Task brief: Could you return each line from the one bearing "The height and" through the last line of the entries, exactly as it stands, with no pictures?

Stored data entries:
####################

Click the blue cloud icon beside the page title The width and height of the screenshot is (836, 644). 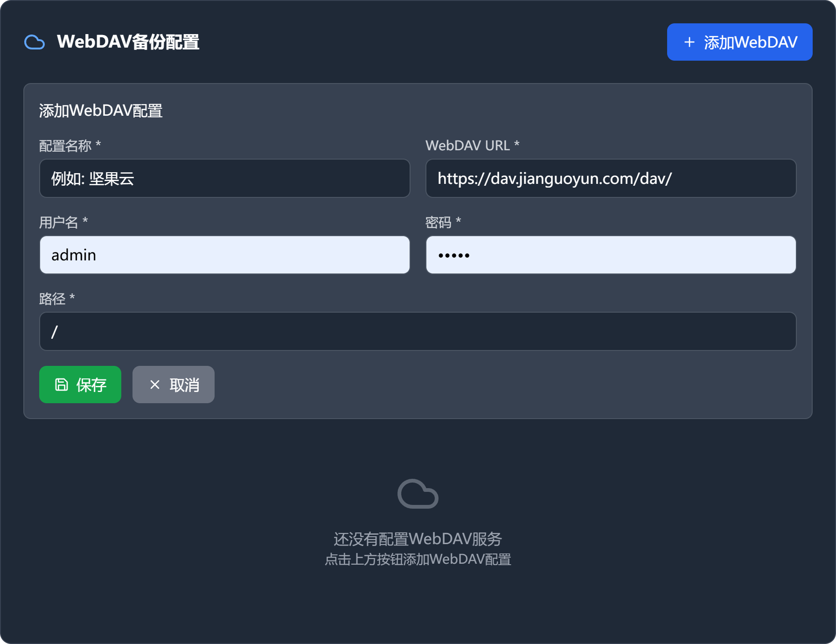(35, 42)
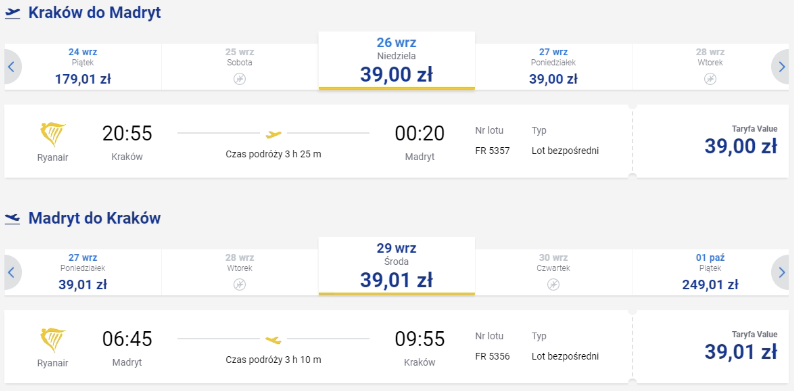The width and height of the screenshot is (794, 391).
Task: Click departing plane icon beside Kraków do Madryt
Action: coord(12,13)
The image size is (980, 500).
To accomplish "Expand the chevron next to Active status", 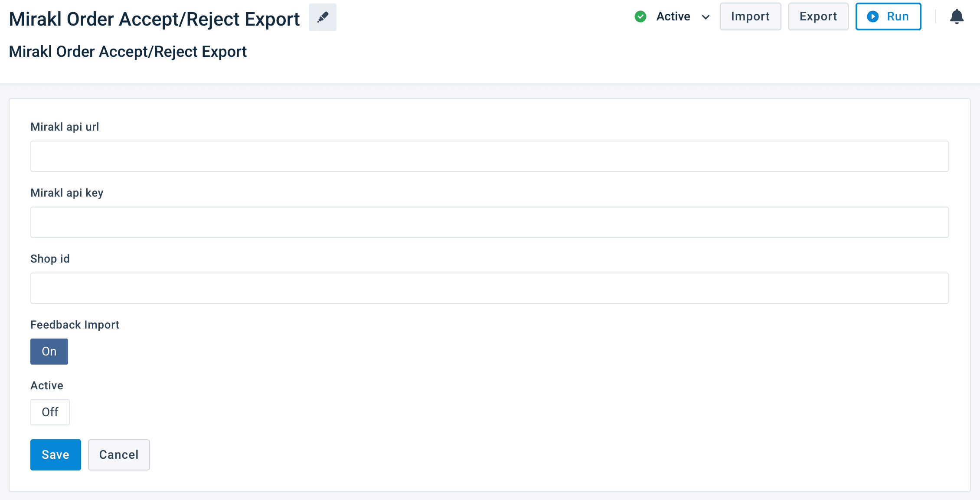I will 706,17.
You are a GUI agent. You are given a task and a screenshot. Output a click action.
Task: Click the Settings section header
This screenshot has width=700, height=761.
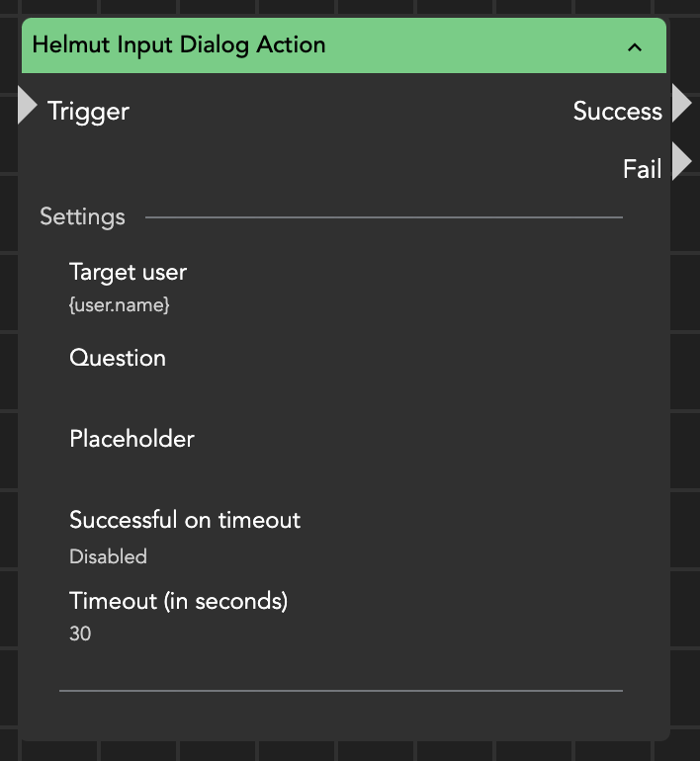pyautogui.click(x=82, y=216)
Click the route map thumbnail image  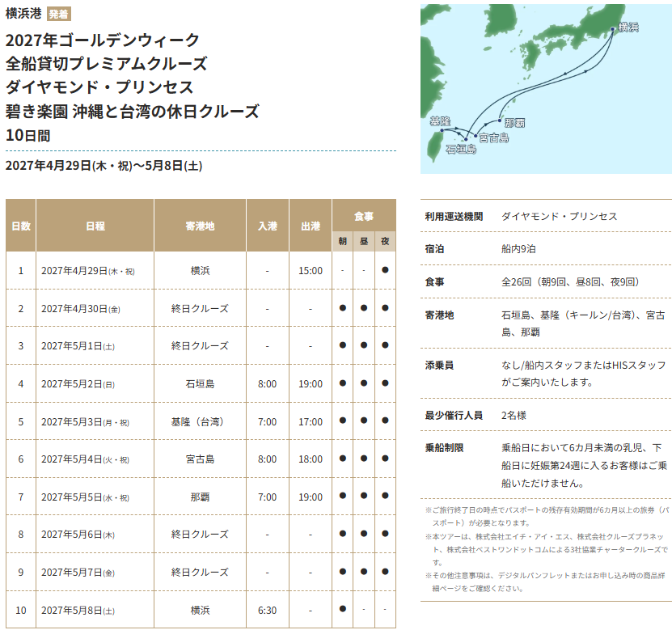click(546, 89)
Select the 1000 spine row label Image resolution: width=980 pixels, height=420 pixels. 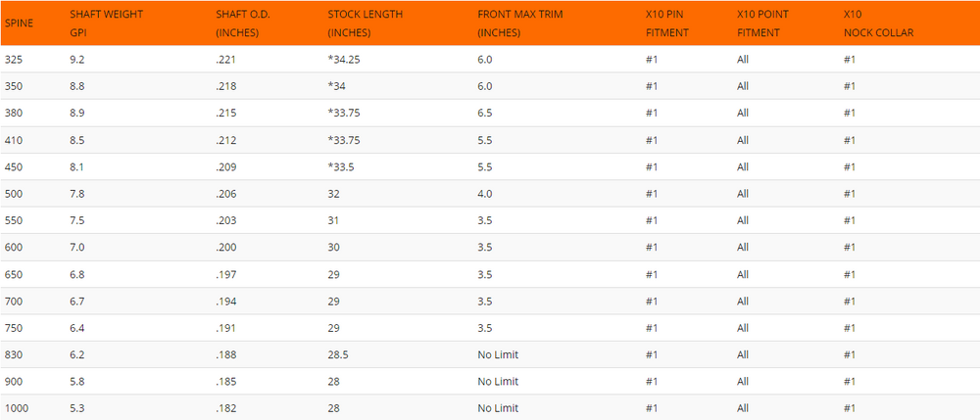pyautogui.click(x=17, y=407)
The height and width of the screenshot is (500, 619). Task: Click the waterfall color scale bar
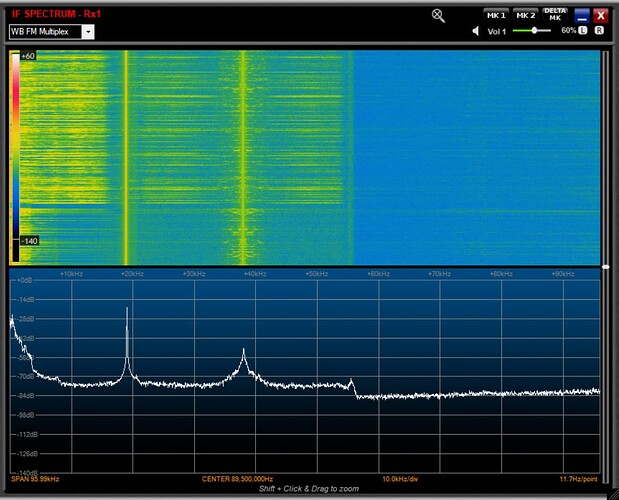15,148
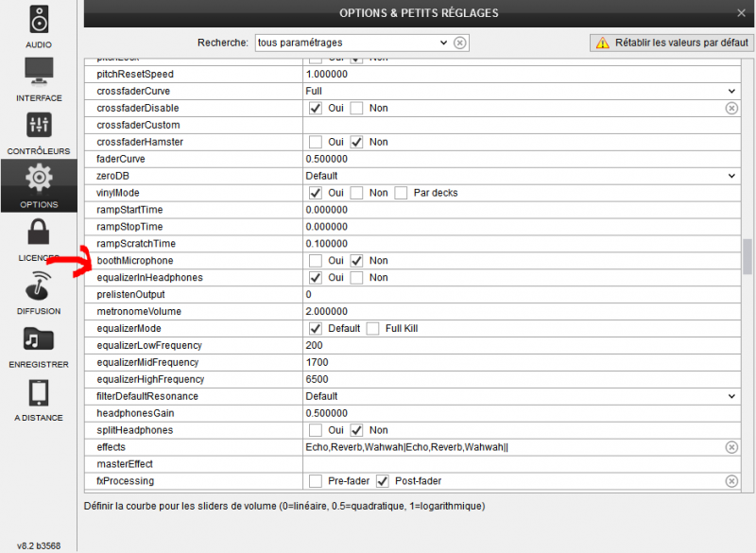Open the Diffusion broadcast section
This screenshot has height=553, width=756.
39,292
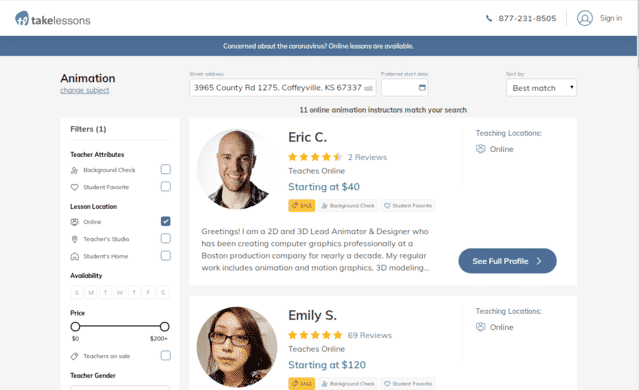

####################

Response to the exercise:
The height and width of the screenshot is (500, 619). Task: Click the waterfall color scale bar
15,148
Open the Diffusion broadcast section
This screenshot has height=553, width=756.
39,292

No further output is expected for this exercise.